Over-the-counter drugs are medicines that can be purchased without a prescription from a physician. These types of drugs include everything from cough syrup to aspirin. With the increase in over-the-counter (OTC) drugs, the local pharmacist is playing an even larger role in self-medication.
Who Regulates Over-the-Counter Drugs?
The Food and Drug Administration (FDA) oversees the regulation of over-the-counter drugs. The FDA requires that every OTC drug be labeled with a set of facts. These labels must include:
- Active Ingredients
- Inactive Ingredients
- Safety Warnings and Directions for Use
In recent years, some OTC drugs, such as pseudoephedrine, have been subject to other restrictions. This is increasing the role of pharmacists in the medical use of over-the-counter drug.
Legal Liability of Pharmacists
There have been a few cases aimed at injuries caused by pharmacists. Most states recognize that pharmacists only have a limited duty to fill prescription drugs with due care but have no duty to advise on the correct use of that prescription. However, if the pharmacist is alerted to a certain condition with the prescribed drug and facts about the customer, due care and advice still must be given.
With OTC drugs, most courts have ruled that the labeling is adequate enough and manufacturers need not take further steps to advise consumers. Recently, there have been cases in which states have examined the role of pharmacists and their liability. If a consumer requests advice from a pharmacist about a particular OTC drug, there is an argument that the pharmacist has a duty to give reasonably accurate advice.

### [Dataset entries]
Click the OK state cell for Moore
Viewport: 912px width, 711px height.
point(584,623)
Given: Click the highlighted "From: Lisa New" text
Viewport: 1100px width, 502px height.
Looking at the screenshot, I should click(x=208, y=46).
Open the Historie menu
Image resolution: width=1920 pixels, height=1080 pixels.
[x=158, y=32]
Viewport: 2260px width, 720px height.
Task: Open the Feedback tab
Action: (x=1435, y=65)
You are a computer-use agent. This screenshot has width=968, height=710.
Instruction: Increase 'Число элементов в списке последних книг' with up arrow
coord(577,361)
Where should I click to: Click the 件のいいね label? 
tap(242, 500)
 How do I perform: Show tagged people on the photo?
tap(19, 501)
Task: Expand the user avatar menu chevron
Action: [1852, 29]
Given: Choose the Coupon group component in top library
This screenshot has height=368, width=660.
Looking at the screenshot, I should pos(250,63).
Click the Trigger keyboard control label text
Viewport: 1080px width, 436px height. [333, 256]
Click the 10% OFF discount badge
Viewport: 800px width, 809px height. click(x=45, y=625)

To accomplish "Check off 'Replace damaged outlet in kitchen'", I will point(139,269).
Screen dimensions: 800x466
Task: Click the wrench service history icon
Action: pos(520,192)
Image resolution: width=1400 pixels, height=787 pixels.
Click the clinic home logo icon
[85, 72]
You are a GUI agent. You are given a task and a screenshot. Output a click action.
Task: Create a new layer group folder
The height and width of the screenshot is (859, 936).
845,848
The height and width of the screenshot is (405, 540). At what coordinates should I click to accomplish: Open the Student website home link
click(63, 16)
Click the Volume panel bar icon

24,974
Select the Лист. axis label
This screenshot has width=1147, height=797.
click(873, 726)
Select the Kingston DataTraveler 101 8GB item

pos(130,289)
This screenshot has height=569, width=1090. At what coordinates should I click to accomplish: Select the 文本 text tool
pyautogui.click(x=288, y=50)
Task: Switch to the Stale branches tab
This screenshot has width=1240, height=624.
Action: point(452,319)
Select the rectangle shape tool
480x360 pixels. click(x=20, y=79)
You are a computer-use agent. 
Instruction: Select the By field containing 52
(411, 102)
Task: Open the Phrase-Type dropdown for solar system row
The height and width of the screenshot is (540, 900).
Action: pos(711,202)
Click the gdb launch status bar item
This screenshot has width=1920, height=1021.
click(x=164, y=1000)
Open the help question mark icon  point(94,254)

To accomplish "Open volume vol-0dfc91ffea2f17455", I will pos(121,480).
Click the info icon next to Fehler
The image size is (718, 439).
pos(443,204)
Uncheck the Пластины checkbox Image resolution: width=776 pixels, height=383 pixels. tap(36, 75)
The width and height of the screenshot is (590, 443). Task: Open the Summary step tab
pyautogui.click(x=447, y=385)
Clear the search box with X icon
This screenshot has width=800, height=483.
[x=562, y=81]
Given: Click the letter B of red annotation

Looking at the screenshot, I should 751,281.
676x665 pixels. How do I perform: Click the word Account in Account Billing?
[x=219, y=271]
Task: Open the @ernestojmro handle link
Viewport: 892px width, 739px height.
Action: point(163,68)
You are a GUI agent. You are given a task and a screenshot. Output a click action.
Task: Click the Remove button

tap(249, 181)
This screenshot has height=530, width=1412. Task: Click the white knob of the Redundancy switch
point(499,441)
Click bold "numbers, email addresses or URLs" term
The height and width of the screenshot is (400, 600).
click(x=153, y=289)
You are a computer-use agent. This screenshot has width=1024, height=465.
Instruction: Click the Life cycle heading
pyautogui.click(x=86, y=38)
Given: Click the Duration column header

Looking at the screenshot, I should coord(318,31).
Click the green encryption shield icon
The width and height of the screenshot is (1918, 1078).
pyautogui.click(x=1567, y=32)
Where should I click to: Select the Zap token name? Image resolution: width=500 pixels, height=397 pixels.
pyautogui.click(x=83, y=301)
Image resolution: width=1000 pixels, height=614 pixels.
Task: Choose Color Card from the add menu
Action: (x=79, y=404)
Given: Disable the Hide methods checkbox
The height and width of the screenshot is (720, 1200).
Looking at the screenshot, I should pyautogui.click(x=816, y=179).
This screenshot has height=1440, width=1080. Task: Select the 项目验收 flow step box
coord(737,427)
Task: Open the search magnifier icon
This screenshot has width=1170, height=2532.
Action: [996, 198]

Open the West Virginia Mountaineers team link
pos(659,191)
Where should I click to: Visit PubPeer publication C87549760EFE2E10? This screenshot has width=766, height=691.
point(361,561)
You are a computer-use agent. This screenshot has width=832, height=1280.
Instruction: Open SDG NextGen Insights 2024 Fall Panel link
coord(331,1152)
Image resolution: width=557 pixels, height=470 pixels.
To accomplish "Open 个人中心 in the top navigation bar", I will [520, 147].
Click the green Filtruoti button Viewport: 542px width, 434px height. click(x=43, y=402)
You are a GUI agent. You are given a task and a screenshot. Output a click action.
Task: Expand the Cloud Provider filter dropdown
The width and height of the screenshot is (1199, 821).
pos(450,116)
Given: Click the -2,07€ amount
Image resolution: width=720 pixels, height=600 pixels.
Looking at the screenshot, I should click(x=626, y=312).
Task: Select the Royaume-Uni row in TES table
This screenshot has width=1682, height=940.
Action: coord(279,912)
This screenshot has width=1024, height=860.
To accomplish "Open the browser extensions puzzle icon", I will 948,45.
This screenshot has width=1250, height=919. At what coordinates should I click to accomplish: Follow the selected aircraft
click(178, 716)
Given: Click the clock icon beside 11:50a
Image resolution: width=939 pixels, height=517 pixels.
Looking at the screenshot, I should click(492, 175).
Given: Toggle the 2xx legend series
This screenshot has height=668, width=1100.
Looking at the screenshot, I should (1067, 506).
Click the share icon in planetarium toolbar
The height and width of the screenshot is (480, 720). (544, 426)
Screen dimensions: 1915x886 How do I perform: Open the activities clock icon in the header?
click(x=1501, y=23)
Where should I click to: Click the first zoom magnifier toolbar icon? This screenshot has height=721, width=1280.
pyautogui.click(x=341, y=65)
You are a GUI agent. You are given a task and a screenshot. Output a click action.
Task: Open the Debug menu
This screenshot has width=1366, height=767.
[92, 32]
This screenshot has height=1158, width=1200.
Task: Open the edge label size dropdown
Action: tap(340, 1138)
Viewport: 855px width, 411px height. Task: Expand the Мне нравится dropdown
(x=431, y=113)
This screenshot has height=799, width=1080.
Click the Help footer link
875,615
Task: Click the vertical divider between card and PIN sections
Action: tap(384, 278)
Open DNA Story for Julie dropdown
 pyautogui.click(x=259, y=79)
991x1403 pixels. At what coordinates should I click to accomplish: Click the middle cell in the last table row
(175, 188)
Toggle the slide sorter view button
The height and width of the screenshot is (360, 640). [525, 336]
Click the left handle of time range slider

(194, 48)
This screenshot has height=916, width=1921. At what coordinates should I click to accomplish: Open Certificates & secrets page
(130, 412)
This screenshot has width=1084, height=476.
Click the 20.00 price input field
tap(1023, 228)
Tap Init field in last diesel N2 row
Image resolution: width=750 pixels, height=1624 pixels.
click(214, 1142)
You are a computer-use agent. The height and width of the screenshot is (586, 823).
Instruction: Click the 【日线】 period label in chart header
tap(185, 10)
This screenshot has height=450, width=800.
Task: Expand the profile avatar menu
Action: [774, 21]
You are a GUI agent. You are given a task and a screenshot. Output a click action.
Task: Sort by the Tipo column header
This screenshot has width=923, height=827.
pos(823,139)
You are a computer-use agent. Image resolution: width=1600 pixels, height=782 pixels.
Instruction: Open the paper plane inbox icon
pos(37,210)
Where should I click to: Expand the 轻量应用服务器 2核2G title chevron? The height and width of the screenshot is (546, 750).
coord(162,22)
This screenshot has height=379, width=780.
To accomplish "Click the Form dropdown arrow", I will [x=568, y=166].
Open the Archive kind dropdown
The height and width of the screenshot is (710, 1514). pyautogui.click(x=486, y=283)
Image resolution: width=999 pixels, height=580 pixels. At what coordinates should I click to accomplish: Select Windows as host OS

### [What is needed]
Answer these from the passage on over-the-counter drugs:
1. Which agency oversees the regulation of over-the-counter drugs?
2. What OTC drug is named as one that has been subject to other restrictions?
3. What have most courts ruled about the labeling of OTC drugs?

### [Your response]
1. The Food and Drug Administration (FDA).
2. Pseudoephedrine.
3. That the labeling is adequate enough and manufacturers need not take further steps to advise consumers.